## EXERCISE INSTRUCTIONS
All entries should be output exactly as they stand.

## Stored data
═══

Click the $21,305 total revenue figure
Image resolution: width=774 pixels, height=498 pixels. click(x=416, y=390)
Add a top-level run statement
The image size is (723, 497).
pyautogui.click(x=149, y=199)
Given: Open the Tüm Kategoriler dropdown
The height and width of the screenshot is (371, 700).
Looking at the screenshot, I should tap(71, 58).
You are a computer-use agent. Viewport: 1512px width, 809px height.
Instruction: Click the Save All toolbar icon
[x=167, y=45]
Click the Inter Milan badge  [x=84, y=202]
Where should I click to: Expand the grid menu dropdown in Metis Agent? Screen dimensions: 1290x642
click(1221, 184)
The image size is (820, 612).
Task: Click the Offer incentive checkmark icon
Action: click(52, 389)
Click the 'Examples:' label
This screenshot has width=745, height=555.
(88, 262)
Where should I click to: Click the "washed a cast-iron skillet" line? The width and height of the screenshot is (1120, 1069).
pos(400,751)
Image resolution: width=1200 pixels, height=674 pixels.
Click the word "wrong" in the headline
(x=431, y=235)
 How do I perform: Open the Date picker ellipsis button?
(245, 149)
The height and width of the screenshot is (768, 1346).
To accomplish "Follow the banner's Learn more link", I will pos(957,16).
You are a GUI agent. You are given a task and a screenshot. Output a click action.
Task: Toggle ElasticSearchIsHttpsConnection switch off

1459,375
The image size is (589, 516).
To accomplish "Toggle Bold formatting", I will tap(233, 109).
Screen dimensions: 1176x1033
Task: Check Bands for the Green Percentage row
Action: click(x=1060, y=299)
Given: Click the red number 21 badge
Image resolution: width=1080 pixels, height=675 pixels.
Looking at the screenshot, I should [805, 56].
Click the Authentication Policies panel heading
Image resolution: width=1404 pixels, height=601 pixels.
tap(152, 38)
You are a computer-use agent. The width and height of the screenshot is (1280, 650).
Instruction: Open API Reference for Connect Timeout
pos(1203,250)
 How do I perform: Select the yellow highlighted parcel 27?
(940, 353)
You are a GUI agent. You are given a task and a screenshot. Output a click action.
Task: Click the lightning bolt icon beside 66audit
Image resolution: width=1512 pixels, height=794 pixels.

═══

## SOLVED EXERCISE
Click the $21,305 total revenue figure
Image resolution: width=774 pixels, height=498 pixels. click(x=416, y=390)
Add a top-level run statement
The image size is (723, 497).
pyautogui.click(x=149, y=199)
Given: Open the Tüm Kategoriler dropdown
The height and width of the screenshot is (371, 700).
Looking at the screenshot, I should tap(71, 58).
You are a computer-use agent. Viewport: 1512px width, 809px height.
Instruction: Click the Save All toolbar icon
[x=167, y=45]
Click the Inter Milan badge  [x=84, y=202]
Where should I click to: Expand the grid menu dropdown in Metis Agent? Screen dimensions: 1290x642
click(1221, 184)
The image size is (820, 612).
Task: Click the Offer incentive checkmark icon
Action: click(52, 389)
Click the 'Examples:' label
This screenshot has width=745, height=555.
(88, 262)
Where should I click to: Click the "washed a cast-iron skillet" line? The width and height of the screenshot is (1120, 1069).
pos(400,751)
Image resolution: width=1200 pixels, height=674 pixels.
Click the word "wrong" in the headline
(x=431, y=235)
 How do I perform: Open the Date picker ellipsis button?
(245, 149)
The height and width of the screenshot is (768, 1346).
To accomplish "Follow the banner's Learn more link", I will pos(957,16).
You are a GUI agent. You are given a task and a screenshot. Output a click action.
Task: Toggle ElasticSearchIsHttpsConnection switch off

1459,375
The image size is (589, 516).
To accomplish "Toggle Bold formatting", I will tap(233, 109).
Screen dimensions: 1176x1033
Task: Check Bands for the Green Percentage row
Action: click(x=1060, y=299)
Given: Click the red number 21 badge
Image resolution: width=1080 pixels, height=675 pixels.
Looking at the screenshot, I should [805, 56].
Click the Authentication Policies panel heading
Image resolution: width=1404 pixels, height=601 pixels.
tap(152, 38)
You are a computer-use agent. The width and height of the screenshot is (1280, 650).
Instruction: Open API Reference for Connect Timeout
pos(1203,250)
 How do I perform: Select the yellow highlighted parcel 27?
(940, 353)
You are a GUI agent. You are given a task and a screenshot. Output a click action.
Task: Click the lightning bolt icon beside 66audit
Image resolution: width=1512 pixels, height=794 pixels.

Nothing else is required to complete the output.